Since pregnancy is accompanied by the thymus atrophy, the enhancement of the extrathymic differentiation in this period may be compensatory and represent a mechanism for correction of the antigen-recognition repertoire of CD4+αβ T cells [13]. Apparently, the simultaneous action of hormones and OSM promotes the αβTCR revision is the already mature Treg in the placental zone, which may be the basis for the development of a local Treg CD4+ network. A change in the antigen-recognition ability of these cells may serve as a condition for the appearance of fundamentally new mechanisms of immunological tolerance to fetal antigens during physiological pregnancy (in particular, the mechanism of formation of the pool of lymphocytes that recognize fetal molecules as autoantigens).

ACKNOWLEDGMENTS

This study was performed under the project supported by the Complex Program of the Ural Branch of the Russian Academy of Sciences (state registration no. AAAA-A18-118030790046-9).

COMPLIANCE WITH ETHICAL STANDARDS

Conflict of interests. The authors declare that they have no conflict of interest.
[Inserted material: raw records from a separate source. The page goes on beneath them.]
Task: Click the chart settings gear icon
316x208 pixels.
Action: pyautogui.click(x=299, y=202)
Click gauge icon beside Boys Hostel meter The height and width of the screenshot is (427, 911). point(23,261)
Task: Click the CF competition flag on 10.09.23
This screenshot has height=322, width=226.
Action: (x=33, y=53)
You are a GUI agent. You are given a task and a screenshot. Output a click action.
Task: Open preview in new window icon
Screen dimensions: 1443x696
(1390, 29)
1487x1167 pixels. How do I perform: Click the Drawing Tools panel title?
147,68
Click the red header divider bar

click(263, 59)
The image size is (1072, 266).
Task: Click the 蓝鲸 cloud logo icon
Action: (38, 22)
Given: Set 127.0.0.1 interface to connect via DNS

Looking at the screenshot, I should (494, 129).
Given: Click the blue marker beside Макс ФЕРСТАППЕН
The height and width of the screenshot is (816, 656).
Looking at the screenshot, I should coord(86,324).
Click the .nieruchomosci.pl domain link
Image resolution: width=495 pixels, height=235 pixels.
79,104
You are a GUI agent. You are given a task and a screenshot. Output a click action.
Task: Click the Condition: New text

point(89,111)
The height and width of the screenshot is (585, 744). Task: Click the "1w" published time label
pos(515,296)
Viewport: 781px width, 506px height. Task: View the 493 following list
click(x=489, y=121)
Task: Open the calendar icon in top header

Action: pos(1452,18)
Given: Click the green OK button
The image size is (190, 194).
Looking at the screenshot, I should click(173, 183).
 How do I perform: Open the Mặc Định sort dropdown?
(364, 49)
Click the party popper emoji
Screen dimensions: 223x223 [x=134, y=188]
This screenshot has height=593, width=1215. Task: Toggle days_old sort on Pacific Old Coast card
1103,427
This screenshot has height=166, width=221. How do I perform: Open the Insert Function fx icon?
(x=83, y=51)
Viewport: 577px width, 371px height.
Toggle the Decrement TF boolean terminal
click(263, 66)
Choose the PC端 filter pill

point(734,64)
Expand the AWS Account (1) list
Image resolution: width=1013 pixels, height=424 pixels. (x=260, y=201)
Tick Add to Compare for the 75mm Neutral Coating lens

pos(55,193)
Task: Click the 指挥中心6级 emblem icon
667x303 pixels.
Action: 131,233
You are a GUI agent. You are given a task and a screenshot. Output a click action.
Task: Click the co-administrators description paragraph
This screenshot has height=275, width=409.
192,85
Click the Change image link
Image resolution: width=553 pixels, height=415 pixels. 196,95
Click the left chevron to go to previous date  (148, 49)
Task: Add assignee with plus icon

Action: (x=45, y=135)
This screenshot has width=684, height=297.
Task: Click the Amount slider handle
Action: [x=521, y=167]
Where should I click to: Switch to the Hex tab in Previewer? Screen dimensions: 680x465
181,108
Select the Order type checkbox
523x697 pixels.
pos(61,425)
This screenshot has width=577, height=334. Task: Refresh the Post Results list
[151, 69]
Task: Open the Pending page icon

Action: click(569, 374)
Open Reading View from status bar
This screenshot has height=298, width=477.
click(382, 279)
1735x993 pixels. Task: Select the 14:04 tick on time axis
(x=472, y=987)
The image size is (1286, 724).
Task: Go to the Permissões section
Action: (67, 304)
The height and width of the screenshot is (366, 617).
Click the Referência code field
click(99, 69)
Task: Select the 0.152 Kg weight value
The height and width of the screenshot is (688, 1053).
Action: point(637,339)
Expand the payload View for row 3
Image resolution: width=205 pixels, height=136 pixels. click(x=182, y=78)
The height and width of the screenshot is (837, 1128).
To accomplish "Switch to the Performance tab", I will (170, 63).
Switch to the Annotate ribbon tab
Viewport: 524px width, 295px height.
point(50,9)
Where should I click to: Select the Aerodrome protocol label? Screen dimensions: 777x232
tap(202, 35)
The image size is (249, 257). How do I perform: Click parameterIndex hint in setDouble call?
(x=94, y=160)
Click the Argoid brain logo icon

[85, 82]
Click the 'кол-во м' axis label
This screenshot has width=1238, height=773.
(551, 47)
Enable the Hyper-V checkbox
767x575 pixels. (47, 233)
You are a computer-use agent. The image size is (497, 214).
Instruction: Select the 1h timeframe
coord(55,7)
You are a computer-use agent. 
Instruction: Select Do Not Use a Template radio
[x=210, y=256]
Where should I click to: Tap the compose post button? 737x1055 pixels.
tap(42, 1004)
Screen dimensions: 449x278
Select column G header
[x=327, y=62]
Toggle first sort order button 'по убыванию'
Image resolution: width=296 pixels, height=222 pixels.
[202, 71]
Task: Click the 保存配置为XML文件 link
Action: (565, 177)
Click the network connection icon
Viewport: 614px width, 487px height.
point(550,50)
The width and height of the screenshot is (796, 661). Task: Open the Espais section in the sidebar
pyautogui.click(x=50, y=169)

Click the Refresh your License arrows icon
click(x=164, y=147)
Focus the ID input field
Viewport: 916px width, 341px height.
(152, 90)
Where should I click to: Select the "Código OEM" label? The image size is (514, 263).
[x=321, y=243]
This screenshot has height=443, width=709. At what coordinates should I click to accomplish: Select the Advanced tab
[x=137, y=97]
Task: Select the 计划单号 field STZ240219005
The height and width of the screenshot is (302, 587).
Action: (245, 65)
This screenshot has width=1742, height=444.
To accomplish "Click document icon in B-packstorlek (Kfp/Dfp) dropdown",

Statement of compliance with standards of research involving humans as subjects. All procedures performed in studies involving human participants were in accordance with the ethical standards of the institutional and/or national research committee and with the 1964 Helsinki Declaration and its later amendments or comparable ethical standards. Informed consent was obtained from all individual participants involved in the study.